Iran's package on tackling global challenges addresses security issues, economic cooperation, nuclear non-proliferation and disarmament, and energy issues including nuclear energy, Iran's envoy at the IAEA, Ali Asghar Soltanieh, told reporters in Vienna.
However, the proposal is not expected to address the main Western demand that Iran suspend its controversial uranium enrichment, and is therefore unlikely to lead to any breakthrough in the nuclear dispute.
President Mahmoud Ahmadinejad has several times in the last three months stressed that Iran would hold nuclear talks only with IAEA.
The last meeting between Iran and the so-called 5+1 group was held in July 2008 in Geneva with the participation of US Under Secretary of State William Burns.
Ahmadinejad said Wednesday that Iran would defend its internationally acknowledged legitimate rights to the end and not make any compromise with world powers over its nuclear programmes.

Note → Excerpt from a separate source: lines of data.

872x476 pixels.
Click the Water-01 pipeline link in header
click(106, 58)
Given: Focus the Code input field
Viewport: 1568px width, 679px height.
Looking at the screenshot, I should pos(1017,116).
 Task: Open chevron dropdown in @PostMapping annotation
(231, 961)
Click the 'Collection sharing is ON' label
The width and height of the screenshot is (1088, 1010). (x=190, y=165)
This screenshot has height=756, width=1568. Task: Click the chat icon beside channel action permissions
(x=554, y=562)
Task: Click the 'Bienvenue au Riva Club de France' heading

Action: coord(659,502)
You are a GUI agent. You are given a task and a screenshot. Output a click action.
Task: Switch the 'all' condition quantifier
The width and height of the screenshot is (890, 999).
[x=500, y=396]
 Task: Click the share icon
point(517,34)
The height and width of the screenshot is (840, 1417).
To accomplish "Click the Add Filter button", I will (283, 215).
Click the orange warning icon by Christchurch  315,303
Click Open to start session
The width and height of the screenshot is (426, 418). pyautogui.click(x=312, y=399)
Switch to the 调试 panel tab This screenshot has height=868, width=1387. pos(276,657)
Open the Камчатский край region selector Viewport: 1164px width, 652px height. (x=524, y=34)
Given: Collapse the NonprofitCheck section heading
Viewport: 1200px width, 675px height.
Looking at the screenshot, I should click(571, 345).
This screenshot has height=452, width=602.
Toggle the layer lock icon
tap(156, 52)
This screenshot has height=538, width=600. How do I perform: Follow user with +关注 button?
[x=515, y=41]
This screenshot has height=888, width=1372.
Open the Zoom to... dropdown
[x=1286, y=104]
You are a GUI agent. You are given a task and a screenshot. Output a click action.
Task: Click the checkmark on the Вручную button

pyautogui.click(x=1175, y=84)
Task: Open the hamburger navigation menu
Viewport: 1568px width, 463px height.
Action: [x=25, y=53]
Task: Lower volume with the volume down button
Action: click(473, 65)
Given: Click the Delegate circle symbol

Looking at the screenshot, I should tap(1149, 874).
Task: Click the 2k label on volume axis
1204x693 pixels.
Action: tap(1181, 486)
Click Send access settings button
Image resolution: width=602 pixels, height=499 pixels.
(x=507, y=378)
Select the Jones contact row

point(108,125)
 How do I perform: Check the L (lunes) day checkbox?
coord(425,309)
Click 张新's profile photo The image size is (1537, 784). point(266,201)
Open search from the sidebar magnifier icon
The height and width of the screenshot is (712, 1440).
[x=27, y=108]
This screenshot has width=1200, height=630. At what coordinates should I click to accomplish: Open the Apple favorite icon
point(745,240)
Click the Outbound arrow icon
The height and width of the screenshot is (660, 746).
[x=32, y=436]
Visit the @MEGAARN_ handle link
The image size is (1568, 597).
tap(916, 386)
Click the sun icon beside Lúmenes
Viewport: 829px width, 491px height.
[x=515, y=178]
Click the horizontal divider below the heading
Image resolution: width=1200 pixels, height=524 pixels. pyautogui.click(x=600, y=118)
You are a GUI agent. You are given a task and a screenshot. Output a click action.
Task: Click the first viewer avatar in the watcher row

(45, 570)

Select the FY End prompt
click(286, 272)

'Resistance is the secret of the (1979) Islamic revolution and with increased popular support, we will enter the international scene with more decisiveness than before,' the president said.
Iran's chief nuclear negotiator Saeid Jalili insisted that Iran would go on with its nuclear programmes regardless of what world powers say.
'We will not wait for others to give us permission to pursue our path of progress,' Jalili said referring to Western demands to suspend the atomic work. 'The era in which a few countries imposed their standpoints on others is over,' he added.